• _Excerpt to read_
--------------------

Nowadays, one can even teach a computer to recognize these patterns, and this is exactly what is currently taking place.  The name of the computer program is Ithaca and it was recently presented by researchers Thea Sommerschield and Yannis Assael in an article in the magazine Nature (open access). The aim of Ithaca is threefold: to date inscriptions more accurately, to establish their provenance and to fill in the gaps. Or perhaps we should say: dating more accurately without prejudice, independently establishing the provenance, and filling in the gaps with an open mind. After all, ancient historians are eager to opt for a certain outcome for these gaps, and so unbiasedness is crucial. The above-mentioned computer program can be taught to formulate hypotheses, which are then checked by humans in terms of plausibility, resulting in a program that has learnt how to formulate more accurate hypotheses. To that end, Ithaca has been equipped with a database that contains over 178,000 inscriptions and a list of Greek personal names (LGPN) which helps to determine the origin of an inscription. A name such as Stratonike for example is more likely to occur in Syria rather than Sicily, while the spelling of Berenike indicates a different region than Ferenike.

An example

The images below (copied from the above-mentioned article) together form a test result. The inscription is known as IG II² 116 with its missing letters indicated in grey.

In the image below one can see how Robin Osborne and P.J. Rhodes have reconstructed the text with an outcome that gives little reason to doubt.

And here is the reconstruction of the text according to Ithaca with correct suggestions marked in green and wrong assumptions marked in red.

The researchers will be the first to acknowledge that they are not quite there yet. The program does not replace people, but rather serves as a tool to aid human work. While building this tool, the researchers claim to be on the right track. In time, the computer program may be able to reconstruct texts faster than the human mind, simply because it can remember more things at once. But the final verdict will, presumably, remain up to a human.

--------------------

• _Information supplied_
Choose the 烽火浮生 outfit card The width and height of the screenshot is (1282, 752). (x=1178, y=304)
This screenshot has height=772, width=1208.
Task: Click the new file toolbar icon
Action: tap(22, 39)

--------------------

• _Written instruction_
Decide whether each statement agrees with the text about Ithaca above, and answer yes or no, quoting the words that decide it.
1. Ithaca's database holds more than 178,000 inscriptions.
2. In Ithaca's reconstruction, wrong assumptions are marked in grey.
3. The program is meant to replace people.

• _Finished task_
1. Yes: "Ithaca has been equipped with a database that contains over 178,000 inscriptions"
2. No: "wrong assumptions marked in red"
3. No: "The program does not replace people, but rather serves as a tool to aid human work."